No man is an island entire of itself; every man
is a piece of the continent, a part of the main;
if a clod be washed away by the sea, Europe
is the less, as well as if a promontory were, as
well as a manor of thy friends or of thine
own were; any man's death diminishes me,
because I am involved in mankind.
And therefore never send to know for whom
the bell tolls; it tolls for thee.

I thought that by isolating myself I could deal with my issues and then reconnect with those I love once I'd become a better version of myself. Instead I grew prideful thinking that I was doing what was best for me. I've become the worse I've imagine myself to ever be. I deprived myself of any true bond. And here I find myself, lost, lonely and confused. I don't know how to get back what I've lost.

I've hindered every relationship in my life, I grew apart from my family to the point that I dont know them and can't connect with my friends. I let pride defeat me. If nothing else I have become more humble and maybe with time I'll get my life back on track.

10 June, 2011

I had Butters in my mind...

"It's okay, if you have a little frightDon't you worry, I won't bite (not that hard)If you wan't it, I'll give you powerJust be gentle, I'm delicate like a flower"

For all of you with a dirty mind, I just really enjoy the parts of the lyrics above :)

09 June, 2011

What a morning already

Im so stressed out!
I would usually let a conversation like that one I had with a client on the phone throw me into some kind of downward spiral of self-hatred and my life gone bad. But today I will not! As fcuked up as it may be for someone to hang up the phone on me after calling me useless I realize that it’s not my fault. There is nothing that I can do to help this man and I could’ve gotten his hopes up and wasted his time so that we can get $450 credit but instead I didn’t.

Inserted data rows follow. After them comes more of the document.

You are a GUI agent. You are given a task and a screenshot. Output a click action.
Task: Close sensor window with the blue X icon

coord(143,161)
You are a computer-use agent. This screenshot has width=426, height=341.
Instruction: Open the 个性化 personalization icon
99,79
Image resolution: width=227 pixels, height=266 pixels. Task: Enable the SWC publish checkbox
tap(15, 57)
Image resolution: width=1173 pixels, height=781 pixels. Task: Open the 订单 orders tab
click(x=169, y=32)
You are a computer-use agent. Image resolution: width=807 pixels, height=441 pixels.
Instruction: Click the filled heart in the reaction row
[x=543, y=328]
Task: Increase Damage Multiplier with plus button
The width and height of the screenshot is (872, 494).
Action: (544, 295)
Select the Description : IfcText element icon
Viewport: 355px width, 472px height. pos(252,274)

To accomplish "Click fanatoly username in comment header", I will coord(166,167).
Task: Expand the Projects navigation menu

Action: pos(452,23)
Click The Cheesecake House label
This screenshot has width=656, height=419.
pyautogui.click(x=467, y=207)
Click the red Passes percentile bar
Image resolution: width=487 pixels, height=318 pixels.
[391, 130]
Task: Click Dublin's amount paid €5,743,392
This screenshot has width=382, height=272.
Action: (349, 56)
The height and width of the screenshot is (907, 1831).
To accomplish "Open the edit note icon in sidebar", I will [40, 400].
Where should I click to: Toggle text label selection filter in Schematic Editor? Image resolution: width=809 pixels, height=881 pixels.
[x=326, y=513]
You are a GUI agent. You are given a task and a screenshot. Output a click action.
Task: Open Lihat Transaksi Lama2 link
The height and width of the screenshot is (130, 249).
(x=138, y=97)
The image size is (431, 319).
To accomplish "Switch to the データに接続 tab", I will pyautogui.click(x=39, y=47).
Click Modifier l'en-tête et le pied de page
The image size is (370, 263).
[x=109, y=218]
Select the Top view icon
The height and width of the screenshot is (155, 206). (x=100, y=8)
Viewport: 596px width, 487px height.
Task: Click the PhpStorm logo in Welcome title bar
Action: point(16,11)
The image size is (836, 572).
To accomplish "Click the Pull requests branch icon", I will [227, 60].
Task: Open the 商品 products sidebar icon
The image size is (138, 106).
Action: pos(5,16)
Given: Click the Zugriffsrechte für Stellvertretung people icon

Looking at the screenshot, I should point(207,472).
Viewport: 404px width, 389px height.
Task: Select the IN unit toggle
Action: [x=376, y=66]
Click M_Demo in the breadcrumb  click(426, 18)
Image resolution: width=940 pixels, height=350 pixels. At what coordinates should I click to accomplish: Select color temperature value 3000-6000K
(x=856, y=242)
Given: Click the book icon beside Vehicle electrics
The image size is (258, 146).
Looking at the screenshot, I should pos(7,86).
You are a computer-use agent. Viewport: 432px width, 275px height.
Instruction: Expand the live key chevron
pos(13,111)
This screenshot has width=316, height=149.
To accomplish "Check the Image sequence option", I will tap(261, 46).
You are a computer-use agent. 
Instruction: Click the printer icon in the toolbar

I told him who to call and he lashed out on me.
I’m still angry about it, but I’m learning that there is no point in me being upset over someone that I barely know acting childish toward me. That person clearly has bigger troubles ahead of him than whatever I can say.
It’s funny though, whenever someone angers me I imagine myself in tight black leather pants and jacket, with villain’s make up on ready to blow up that person’s home. Watches out people…don’t unleash me. Ha ha I would never. But it relaxes me.
Thank you lord! For giving me the virtue of patience, and understanding. I am grateful.

06 June, 2011

Uninspired.

Presently I find myself wanting to shut my eyes and disappear into a blissful dream. It's always taken me a while to react to things and I still don't fully think that I am reacting strongly to this all. I guess such a big part of me is fighting despair and the other is completely apathetic because why should I feel that way? It is completely inconvenient to feel this way.

How am I to find my creativity when my heart and mind are both stoic? Well I guess my only choice is to take a nap and remember that I am better than this. It's all pretty simple (in)fact. Why allow something that I have no control over to bother me. Or is it the fact that I have no control over this that bothers me?

Let's explore that for a second. Power is invigorating, I feel comfortable with power. Now I'm not in a position to call any shots not that there are shots to be called. I am simply sitting in the plane waiting for it to take off but without really being able to get off.  As a matter of fact that is perfect, that's exactly how I feel.